Alors, relativiser, vraiment ? Après le remake policier de février 1934, après le tango complice entamé sous l’œil du public de France 2 par le ministre de l’Intérieur avec Marine le Pen, après qu’une starlette de la fachosphère a invité, simulacre à l’appui, à tuer son voisin gauchiste, il aurait fallu, au contraire, bannir toute relativisation, dissiper les brumes du buzz pour camper sur les principes de la république et affirmer que ses valeurs valent pour tous et tous, sans exclusive aucune. Au lieu de quoi, le « relativiser » présidentiel revient à les mettre à l’encan, dans un contexte qui n’a vraiment pas besoin de cela.

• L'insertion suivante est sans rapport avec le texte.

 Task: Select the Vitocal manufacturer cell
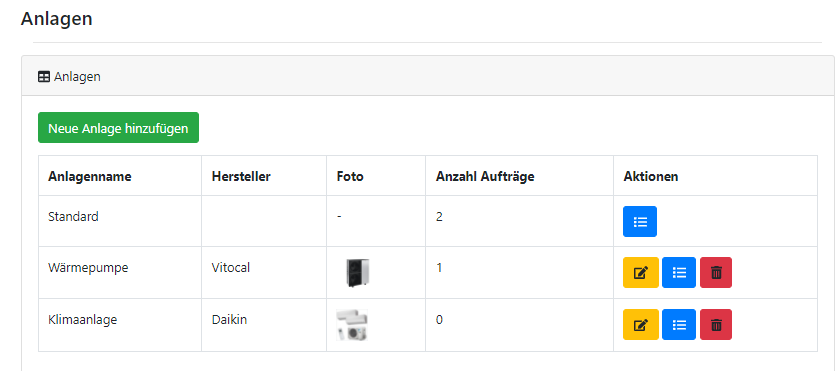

De l’insulte à l’uber-management…
Yaya Guirassy est payé pour le savoir : relativiser n’est pas donné à tout le monde. Alors qu’il était sur son vélo pour livrer sa commande à une cliente, il reçoit d’elle un Sms : « Dépêche-toi, esclave. » Puis un autre : « Je vais te donner un centime, tu mérites que ça. » Cela se passe à Laval, nous sommes en mai de l’an de grâce 2021, et non : ce n’est pas pour la caméra cachée. Il y a, dans ces treize mots haineux, tout un monde de significations. Le tutoiement, d’abord, qui décrète une hiérarchie ; l’invitation à ne plus fainéanter adressée à celui qui travaille, bon vieux cliché colonial ; l’usage du qualificatif « esclave », qui n’a qu’un mérite : celui de la clarté ; le « donner » qui indique que l’on est résolument hors salariat et, enfin, le « tu mérites » accompagné d’une syntaxe bancale mais qui, à sa façon, signale l’absence de droits, au bénéfice – c’est le cas de le dire – d’un « don » hypothétique.

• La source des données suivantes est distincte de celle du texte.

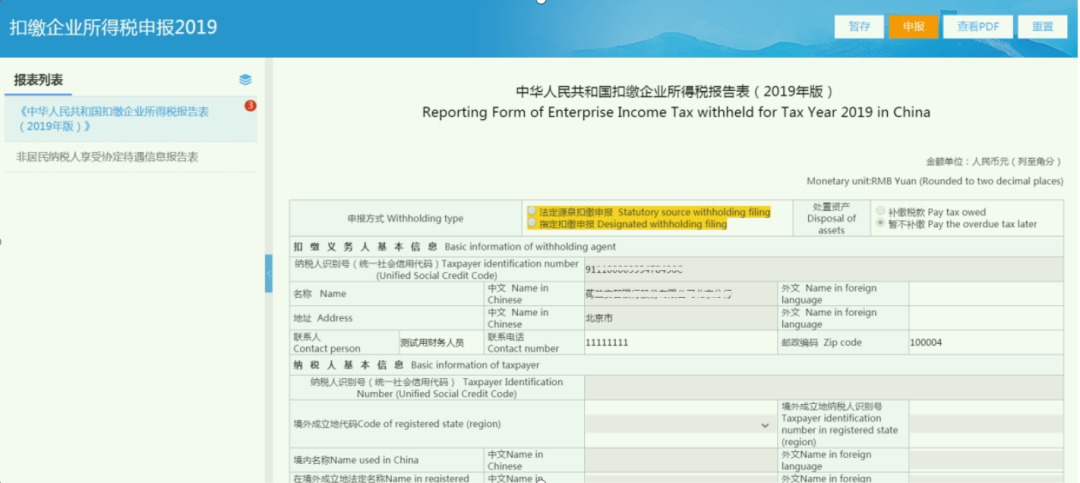Viewport: 1080px width, 483px height.
Task: Click the layers stack icon beside 报表列表
Action: (x=245, y=80)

Tenter de relativiser ces treize mots après qu’ils se sont infiltrés dans son oreille, puis dans sa tête et enfin dans son être tout entier, c’est risquer une longue dépression nerveuse. Ce qui est arrivé à Yaya Guirassy. Il a eu le sain réflexe de saisir son employeur de fait, Uber Eats, et de déposer une plainte dont il n’a pas beaucoup de nouvelles depuis… La dépression le guette donc toujours, lui et ses collègues. Car cette mésaventure est solidement enracinée dans le quotidien professionnel des livreurs, dont beaucoup appartiennent à des minorités visibles. Agressions, vols, insultes racistes qui, rappelons-le, sont un facteur aggravant aux yeux de la loi, se sont multipliés ces dernières semaines, sans que les plateformes s’en émeuvent outre mesure, ni qu’elles portent plainte.

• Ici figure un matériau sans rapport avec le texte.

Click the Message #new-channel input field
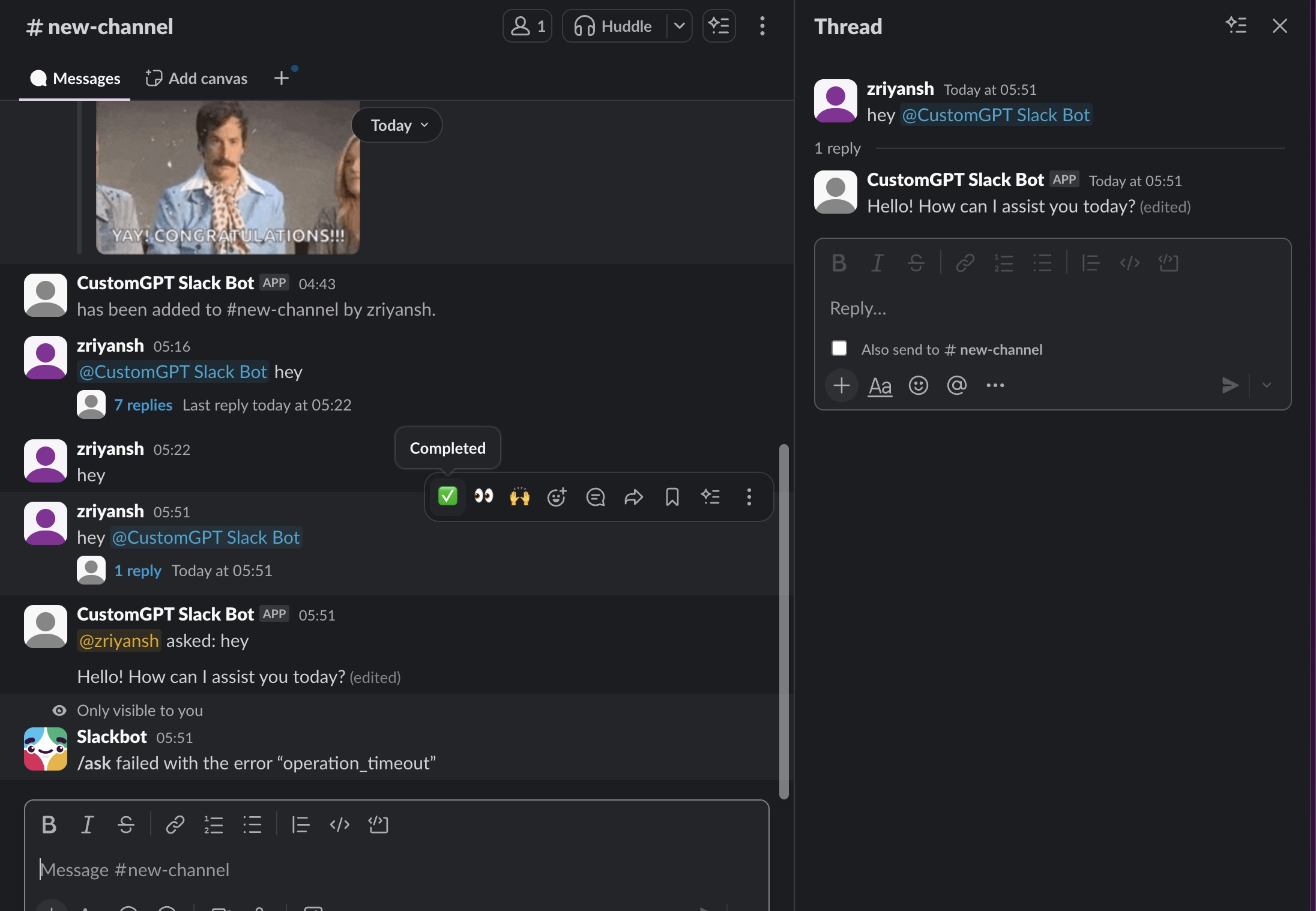Viewport: 1316px width, 911px height. (x=396, y=870)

D’où l’appel du Collectif des livreurs autonomes des plateformes (Clap) à une manifestation le vendredi 18 juin à Paris, place de la République, qui dénonce les insultes, les agressions et le racisme, en pointant clairement que ces maux s’enracinent dans l’absence de droits. La clé de sol de l’ubérisation, c’est qu’au prétexte de le libérer, elle dépouille le travailleur de ses droits et affaiblit d’autant les droits civiques de tous. En le réduisant de fait à un statut d’esclave, elle en fait une proie. Surgissent alors les hypocrites et les prédateurs.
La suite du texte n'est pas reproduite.